Pada peringatan 46 tahun Revolusi Islam, inilah saatnya untuk merenungkan transformasi Iran yang luar biasa, sebuah kisah tentang ketahanan dan inovasi, khususnya di sektor energi.
Iran yang dulunya sangat bergantung pada teknologi asing, menentang dan menghindari semua tekanan eksternal, sanksi, dan embargo untuk membangun industri energi domestik yang tangguh melawan segala rintangan.

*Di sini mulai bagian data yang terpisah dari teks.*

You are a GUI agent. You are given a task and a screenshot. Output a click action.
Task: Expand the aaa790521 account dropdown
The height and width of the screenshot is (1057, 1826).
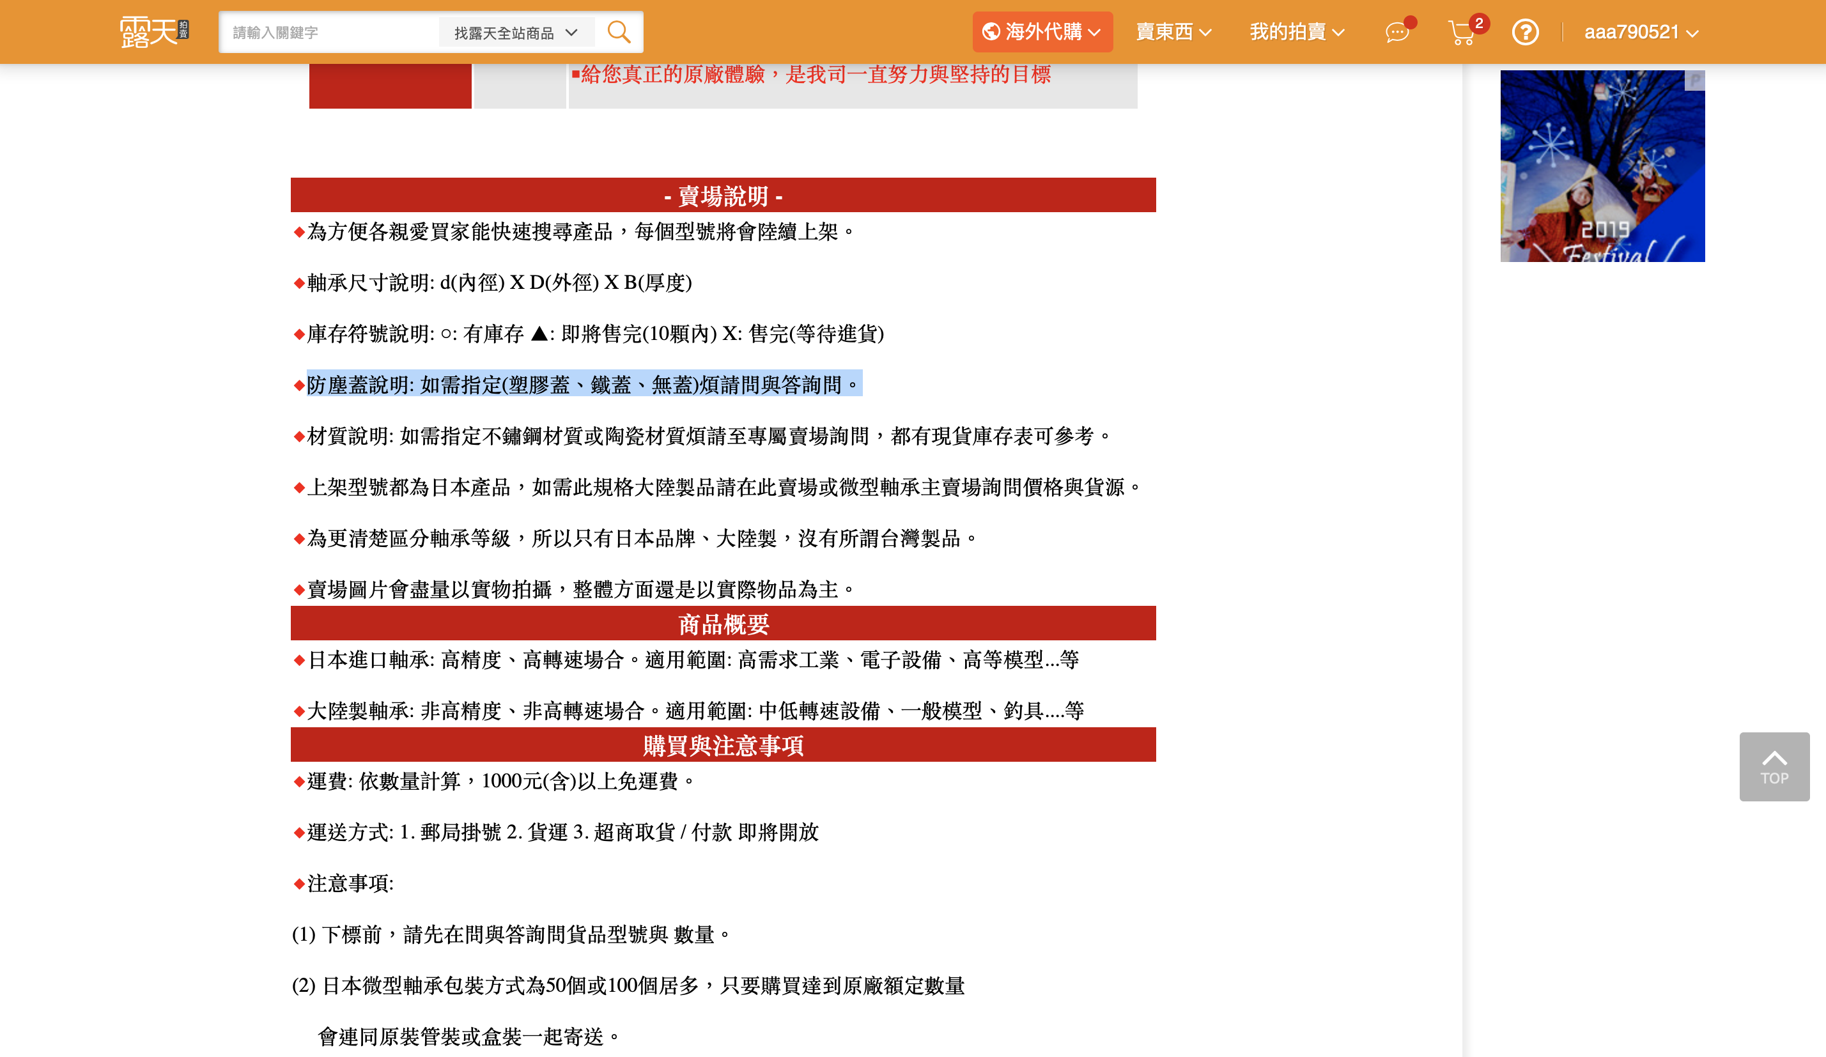point(1639,31)
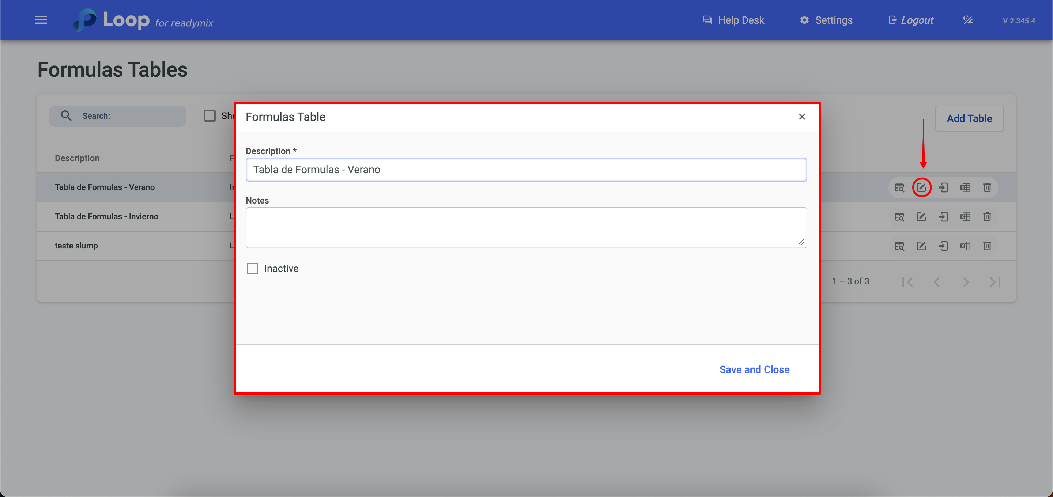Click the theme toggle icon near version number

tap(968, 20)
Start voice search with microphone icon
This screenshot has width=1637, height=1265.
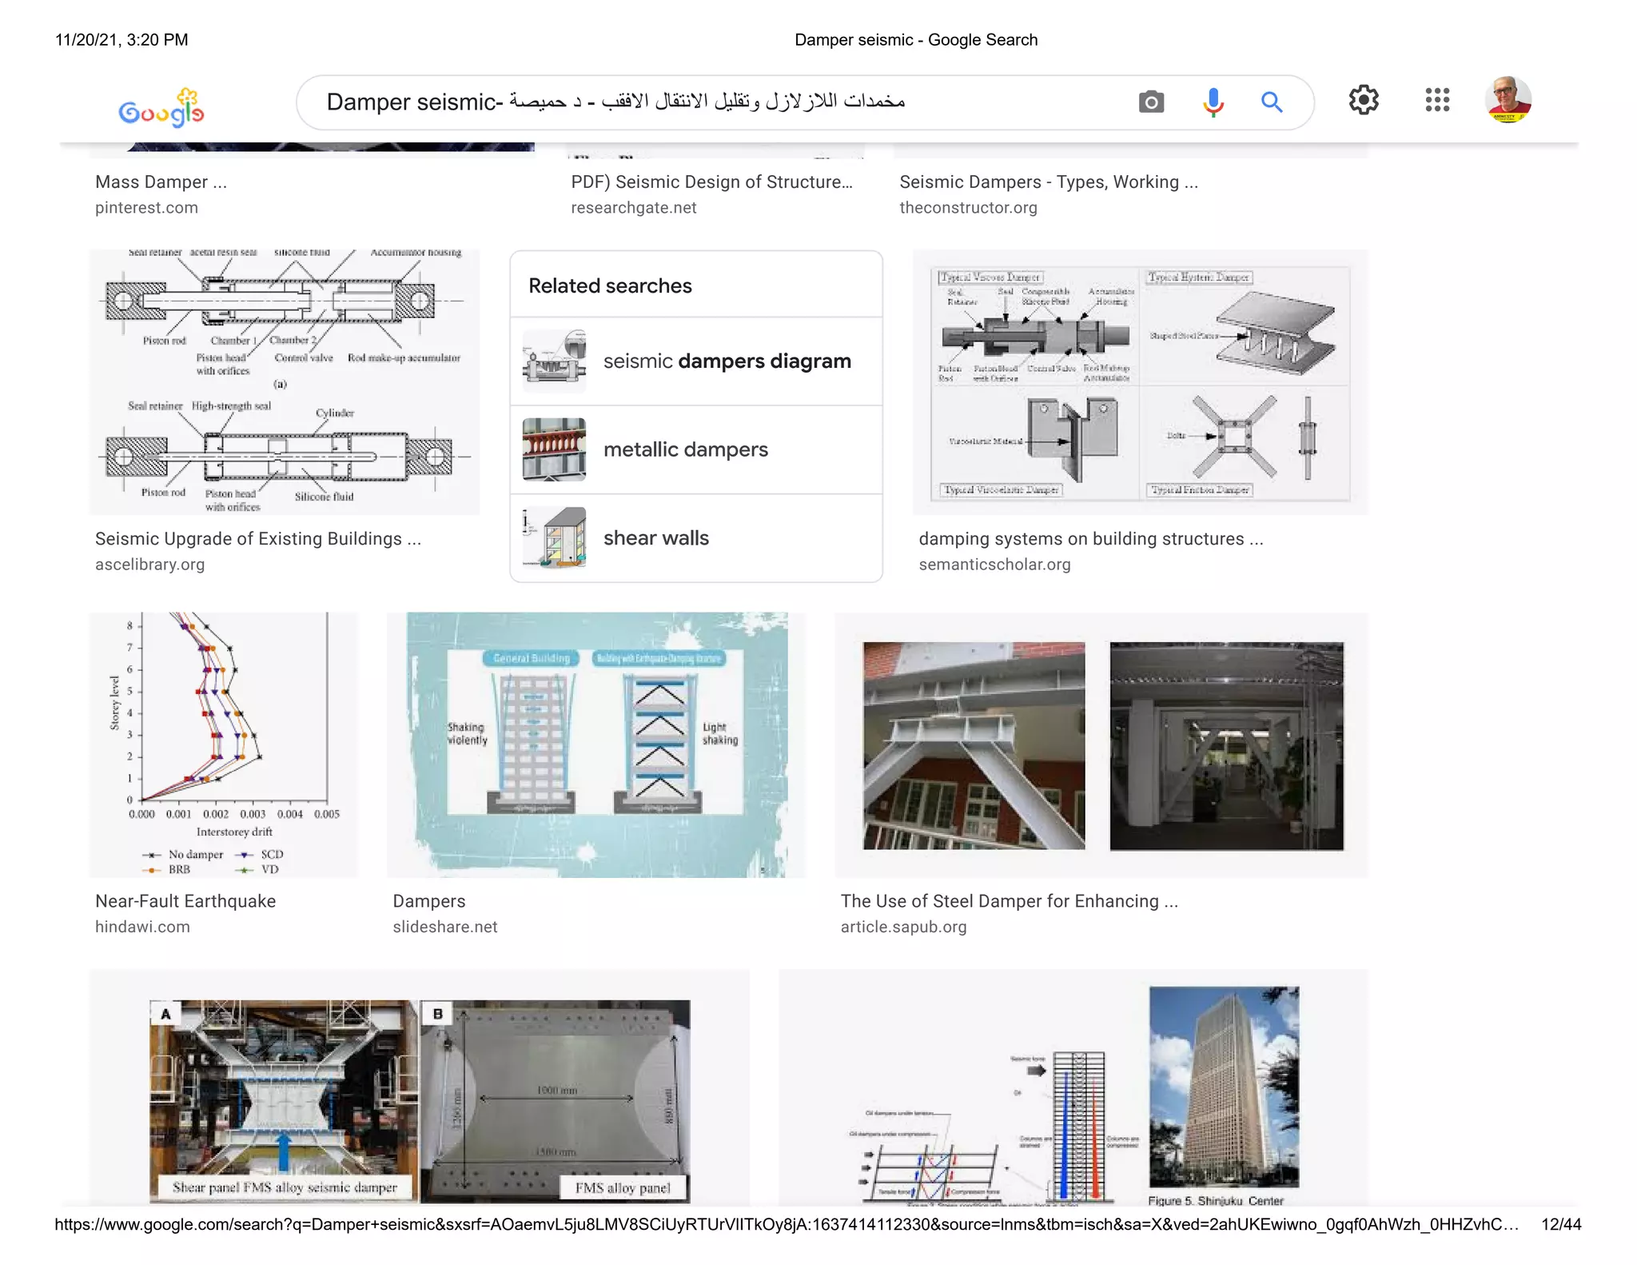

Saat ini, Iran berdiri sebagai raksasa energi di dunia, yang terkenal dengan cadangan bahan bakar fosilnya yang besar. Namun, langkah awalnya dalam industri ini sederhana, ditandai dengan kebutuhan mendesak akan keahlian dari luar.
Pada abad ke-19, konflik yang berlangsung lama dengan tiga negara tetangga yang kuat membuat negara itu rentan secara ekonomi, memperlebar kesenjangan antara Iran dan Barat yang sedang mengalami industrialisasi dengan cepat.
Yang memperparah tantangan ini adalah pengaruh Inggris yang meluas atas urusan internal Iran. Sebagai kekuatan global yang dominan saat itu, Inggris secara strategis membatasi kemampuan Iran untuk mengembangkan industri independen sambil memastikan bahwa bantuan asing tetap sama sekali tidak memberdayakan.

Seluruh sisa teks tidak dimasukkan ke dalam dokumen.